In truth, of course, it had not been nine million days since the former secretary of state formally declared her candidacy for the presidency—only 374. Within that span, the Donald had been released like a kraken on the Republican establishment, and Sanders had risen, through the force of his own stubborn and fantastical convictions, to become the champion of the children and grandchildren of his expiring generation.

Through it all, Clinton had remained what she always has been: distant, distrusted and disliked by a majority of Democrats and an even larger majority of Americans at large. A Quinnipiac University poll released Wednesday showed her virtually tied with Trump on the national level.

Who, then, still was with her on Day 375? In Newark, it was union members, mostly, and Rutgers faculty and students who had been given blue T-shirts to wear and signs to hold up that said “Fighting for us.”

And, also, Jon Bon Jovi.

“We’ve come too far to let our tomorrows fall into the wrong hands,” the grey-haired rocker said, introducing Clinton to the tune of somebody else’s music. (It was Rachel Platten’s “Fight Song.”)

And the mayor of Newark, Ras Baraka, who told the crowd that Trump represents “the most vile, conservative, backward element of the Republican Party.”

And a retired accountant named Monica Chavez from nearby Jersey City, attending the first political rally of her life, who told Maclean’s that “when [Clinton’s] husband was president for eight years, she was also president for eight years, and that was the longest that America was ever at peace. We were at peace, the economy was good—what could be better?”

“Yes, there were scandals,” Chavez admitted. “Every president has scandals. Bill got caught.”

Bill, on this fine June day, was downstate at another New Jersey college campus, railing for his beloved before the couple would be jetting west, he to New Mexico and she to California for yet another showdown with Sanders and his impossibly beautiful promises. Her campaign announced that she would make a “major address” in San Diego on Thursday  “to make clear the threat that Donald Trump would pose to our national security.”

“Why do you think that so many people think that Hillary is dishonest?” Chavez was asked. She did not reject the characterization.

“I think that, at some point, people need to withhold the truth, and that can be considered lying,” she answered. “Sometimes, the majority can’t handle the truth—it’s too complex.
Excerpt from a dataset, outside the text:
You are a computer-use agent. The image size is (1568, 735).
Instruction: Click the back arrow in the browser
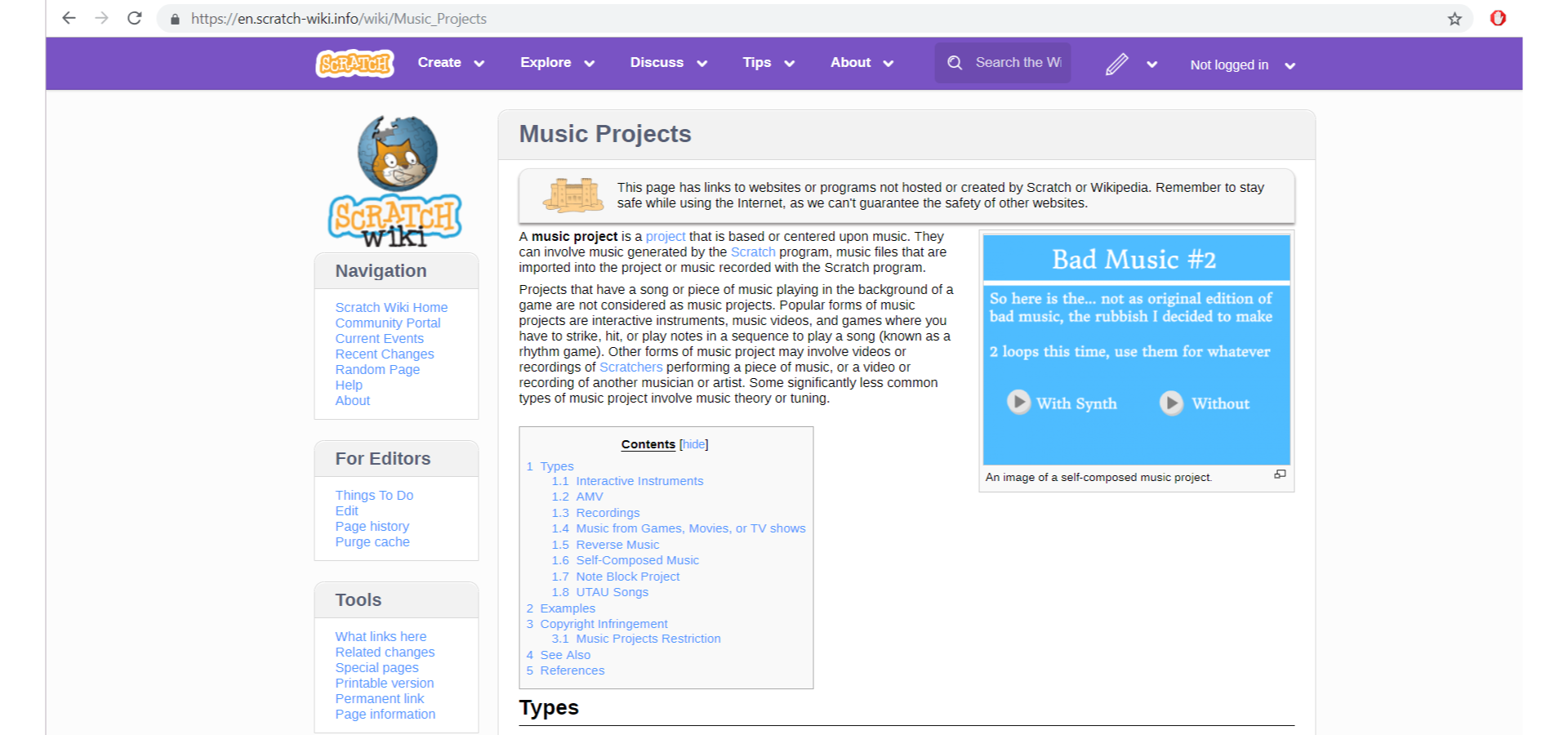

I don’t want the president to tell me every little thing that’s going on, because it could cause panic.”

Chavez noted that she had seen Jamie Gorman, Ph.D., and her Bern-feeling friends outside the arena, shouting imprecations at the former first lady and secretary of state.

“Bernie is my number two,” she said. “It would be so great if she picked him for vice-president.”

Then, fresh from a “Lawyers for Hillary” fundraiser in Manhattan, where the cost of admission and dinner ranged up to US$27,000 a plate, Hillary Clinton took the rostrum and called Donald Trump “a fraud.”

Her platform, as she outlined it, could have been labelled “Sanders Lite.” It included free tuition for two-year colleges, paid family leave, refinements to Obamacare, equal pay for women, a cap on child-care expenses at 10 per cent of a mother’s income. “I’m excited about this,” said Clinton, under the silver Golden Dome. “If talking about these issues is playing the ‘women’s card,’ then: Deal. Me. In.”

A thousand Jerseyites roared in approval. Not uttered even once? The name Bernie Sanders—as if there was no such man.